Regarding the implementation, I encourage everyone to look at the following repo:

It is extremely useful to understand the details.

chingjunehao · January 20, 2018, 7:07pm

Hi there, I would like to ask, as I have implemented SSD too to detect custom object, but how should I crop the image out that detected by the box? Is there a way?

bennnun · January 22, 2018, 12:42am

@chingjunehao: The output of the SSD detector is a tensor containing N_box “box tensors”. Each “box tensor” contains the data relative to one box generated by the model, the data being (your data order might be different) [x_center, y_center, width, height, x_center_variance, y_center_variance, width_variance, height_variance, class1_score, …, classN_score, x_center_offset, y_center_offset, width_offset, height_offset].
The scores and offsets are the parameters that SSD predicts and the other parameters are fixed.
So in order to crop your image, you need to follow the steps below:

Have a decoder function to compute the predicted position of the boxes in pixels.
Filter the boxes to keep only the ones with the highest score (non-max suppression)
Finally use the positions of the remaining boxes to crop your image.

div · February 1, 2018, 5:15am

Interesting thread!

I’m using a combination of inception + ssd to train my own custom dataset. After weeks of painful annotations, I finally got to a good level of accuracy on the object categories.

Strangely though, I can see a consistent pattern in the bounding box predictions among all classes. It’s like they are all expanded to the right side alone to include extra space, yet a tight bound in the left (esp left -bottom). check out the images below… and I’m not exaggerating - but EVERY prediction comes out this way… so I’m pretty sure it has something to do with my data/ a possible bug.

Capture

Just wondering if anyone has faced a similar issue or has any ideas on why this might be happening? Any pointers would be great!

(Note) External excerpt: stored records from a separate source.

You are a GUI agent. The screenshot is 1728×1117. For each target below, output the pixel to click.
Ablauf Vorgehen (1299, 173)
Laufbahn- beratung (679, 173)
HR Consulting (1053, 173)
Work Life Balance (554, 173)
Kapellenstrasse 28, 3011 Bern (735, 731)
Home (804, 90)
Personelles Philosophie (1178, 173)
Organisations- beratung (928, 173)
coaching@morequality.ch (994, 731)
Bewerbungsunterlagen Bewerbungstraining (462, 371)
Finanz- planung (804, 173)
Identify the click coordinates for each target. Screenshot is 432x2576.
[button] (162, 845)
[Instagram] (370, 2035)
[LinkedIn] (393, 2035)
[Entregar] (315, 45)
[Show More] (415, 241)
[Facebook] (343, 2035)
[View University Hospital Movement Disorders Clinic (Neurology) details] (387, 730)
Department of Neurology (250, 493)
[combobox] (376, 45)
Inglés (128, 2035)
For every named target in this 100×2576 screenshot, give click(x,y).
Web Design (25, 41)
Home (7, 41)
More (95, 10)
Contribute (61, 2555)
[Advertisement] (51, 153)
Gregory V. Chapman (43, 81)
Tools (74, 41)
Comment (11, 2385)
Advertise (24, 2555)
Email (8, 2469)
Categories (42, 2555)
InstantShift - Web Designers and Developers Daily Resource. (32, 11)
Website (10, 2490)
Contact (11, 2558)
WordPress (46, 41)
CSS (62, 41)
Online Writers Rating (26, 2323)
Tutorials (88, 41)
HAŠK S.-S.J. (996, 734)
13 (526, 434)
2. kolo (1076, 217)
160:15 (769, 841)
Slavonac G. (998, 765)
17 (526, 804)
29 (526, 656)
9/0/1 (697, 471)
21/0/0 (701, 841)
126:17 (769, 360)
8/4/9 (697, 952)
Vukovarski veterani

alexe · February 2, 2018, 7:24pm

Yes, this implementation is amazing. Reading the documentation and the code for the ground truth encoding process helped my understanding a lot. It’s actually a lot better (more comprehensive, better documentation, all original models provided) than the one linked to further up in this thread:

pawan_1 · February 15, 2018, 6:24am

hey @arnaud can you please provide the labelImg and RectLabel functions.

punnerud · February 15, 2018, 7:19am

Something like this you are looking for to save part of the image?

from PIL import Image
img = Image.open('saved_image.png')
print(img.size)
croppedIm = img.crop((490, 980, 1310, 1217))
croppedIm.save('crop.png')

(late answer)

hud · January 8, 2019, 7:22am

Hello @arnaud do you have the function that changes json annotations to pickle ?

prabhat7298 · February 8, 2019, 2:25pm

Hello All
So after reading this I tried object localization on my own data containing single object per image without any class i.e. I’ve to predict only bounding boxes of object without classifying them as object are very different. Most of the objects are grocerry item on a white background. I tried adding a simple regressor head ahead resnet and mobilenet but I’m in vain as the results aren’t good. Also, some of my test images contain two adjecent objects like a pair of shoes whereas in my training data there’s only one shoe. So, this is one thing I’m not able to tackle. Can somebody help?